::: Data to examine :::

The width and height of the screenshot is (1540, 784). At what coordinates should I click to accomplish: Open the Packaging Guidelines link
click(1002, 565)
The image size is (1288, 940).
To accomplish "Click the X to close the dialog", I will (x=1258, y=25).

:::
::: Data to examine :::

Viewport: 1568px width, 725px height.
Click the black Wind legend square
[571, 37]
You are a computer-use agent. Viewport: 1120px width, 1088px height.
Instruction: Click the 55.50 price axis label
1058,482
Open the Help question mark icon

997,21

:::
::: Data to examine :::

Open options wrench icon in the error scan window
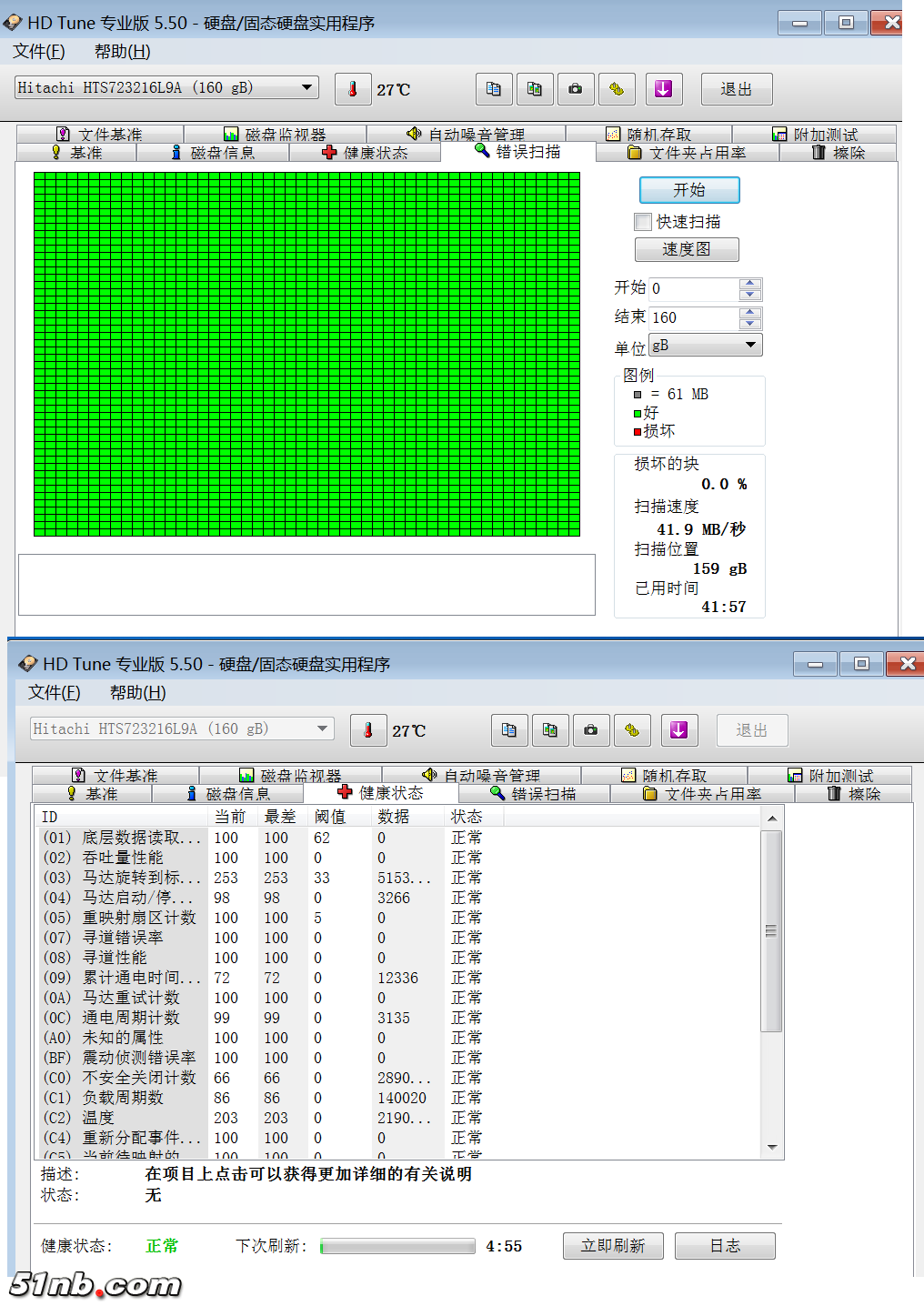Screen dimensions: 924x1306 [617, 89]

:::

Answer with a single number, the count of lines in the data that contain "Viewport".

2